I will start by responding to the hon. Member for Hammersmith (Andy Slaughter). Significant concerns were raised on Second Reading, particularly with regard to the views of the Residential Landlords Association. In keeping with the spirit of the way in which this legislation has been developed, significant work took place to try to resolve that issue so that the Bill would not be put at risk during the parliamentary process. That work was done in conjunction with not just the RLA, but a number of charities and the LGA.
On Government amendment 2, which I asked the hon. Member for Harrow East (Bob Blackman) about, why cap the tenancy at 12 months? That seems to encourage local authorities to offer shorter-term tenancies, rather than making standard offers of longer-term tenancies. The Select Committee did not recommend a 12-month cap, so why have the Government inserted such a provision?
If the right hon. Gentleman will forgive me, I will make the points that I was going to make and then I will directly address his point.
The hon. Member for Hammersmith mentioned Shelter’s concerns about clause 1. I assure him that we reached agreement with Shelter and other organisations that the clause would be acceptable before it was drafted and before the amendments were tabled. He also mentioned costs, about which we had a long debate in Committee. I note that he has been reassured by comments today, given his willingness to withdraw new clause 1. I undertook to consider further amendments and, once the Bill has been amended, I will be more than willing to share with the House what the additional costs will be.
I hope that the right hon. Member for Leigh (Andy Burnham) will be reassured that there is no upper limit. The reference to 12 months means that the minimum length of tenancy can be increased to 12 months through regulations. Basically, if the rental market changed and we were in a position to change legislation to reflect a 12-month rather than six-month tenancy, that provision would give us the flexibility to do so. It does not put a maximum cap on the tenancy that can be secured. If a local authority is able to secure a three-year tenancy because that is what a landlord is offering, people who were homeless or at risk of homelessness would be able to take up that offer of a longer tenancy. I hope that that reassures him.
I thank my hon. Friend—I nearly went too far. I am not sure that “hon. Friend” would be the right term, bearing in mind that I have another appearance before the Select Committee on Monday, but I thank the hon. Member for Sheffield South East (Mr Betts) for the part that he has played on the Committee. I thank him and the hon. Member for Hammersmith, as well as other Members, especially the hon. Member for Dulwich and West Norwood (Helen Hayes), for the work that they have been willing to do behind the scenes to get the Bill to this point.
The hon. Member for Sheffield South East talked about the code of guidance, and it is critical that we get that right. As he knows, the code of guidance will be updated. The Bill includes a commitment to put that before the House, and we will work with the LGA on that code to ensure that we get it as right as we can. As my hon. Friend the Member for Harrow East pointed out, the Bill contains powers to put in place a code of practice, so the Secretary of State can reinforce any existing legislation through regulations, or introduce new regulations.

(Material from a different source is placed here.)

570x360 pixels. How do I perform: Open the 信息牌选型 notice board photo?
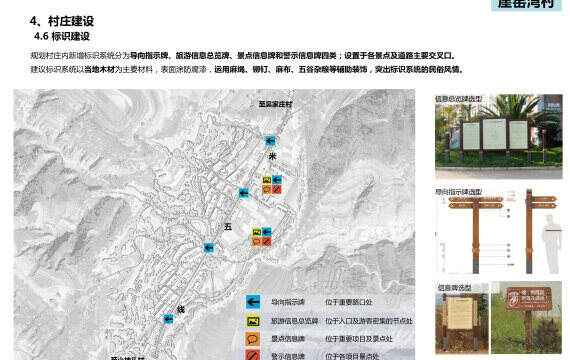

There is a positive consensus across the House that the amendments will improve the Bill and make it more workable.
Amendment 1 agreed to.
Amendments made: 2, page 6, line 11, after “accommodation” insert
“and, on the date of refusal, there was a reasonable prospect that suitable accommodation would be available for occupation by the applicant for at least 6 months or such longer period not exceeding 12 months as may be prescribed”
This amendment provides that a local housing authority can only bring the duty in section 195(2) of the Housing Act 1996 (inserted by clause 4) to an end on the basis that the applicant has refused an offer of suitable accommodation, if on the date of the refusal there was a reasonable prospect that suitable accommodation would be available for 6 months or such longer period not exceeding 12 months as may be prescribed in regulations made by the Secretary of State.
Amendment 3, page 6, line 22, at end insert—
‘(9) The duty under subsection (2) can also be brought to an end under sections 193A and 193B (notices in cases of applicant’s deliberate and unreasonable refusal to co-operate).””—(Mr Marcus Jones.)
This amendment inserts, into section 195 of the Housing Act 1996 (inserted by clause 4), a reference to sections 193A and 193B of that Act (inserted by clause 7) under which the duty in section 195(2) can be brought to an end.
Clause 5
Duties owed to those who are homeless
Amendments made: 4, page 7, line 45, after “accommodation” insert
“and, on the date of refusal, there was a reasonable prospect that suitable accommodation would be available for occupation by the applicant for at least 6 months or such longer period not exceeding 12 months as may be prescribed”
This amendment provides that a local housing authority can only bring the duty in section 189B(2) of the Housing Act 1996 (inserted by clause 5) to an end on the basis that the applicant has refused an offer of suitable accommodation, if on the date of the refusal there was a reasonable prospect that suitable accommodation would be available for 6 months or such longer period not exceeding 12 months as may be prescribed in regulations made by the Secretary of State.
Amendment 5, page 8, line 9, at end insert—
‘(9) The duty under subsection (2) can also be brought to an end under—
(a) section 193ZA (consequences of refusal of final accommodation offer or final Part 6 offer at the initial relief stage), or
(b) sections 193A and 193B (notices in cases of applicant’s deliberate and unreasonable refusal to co-operate).””
This amendment inserts, into section 189B of the Housing Act 1996 (inserted by clause 5), references to section 193ZA (inserted by amendment 10), and sections 193A and 193B of that Act (inserted by clause 7), under which the duty in section 189B(2) can be brought to an end.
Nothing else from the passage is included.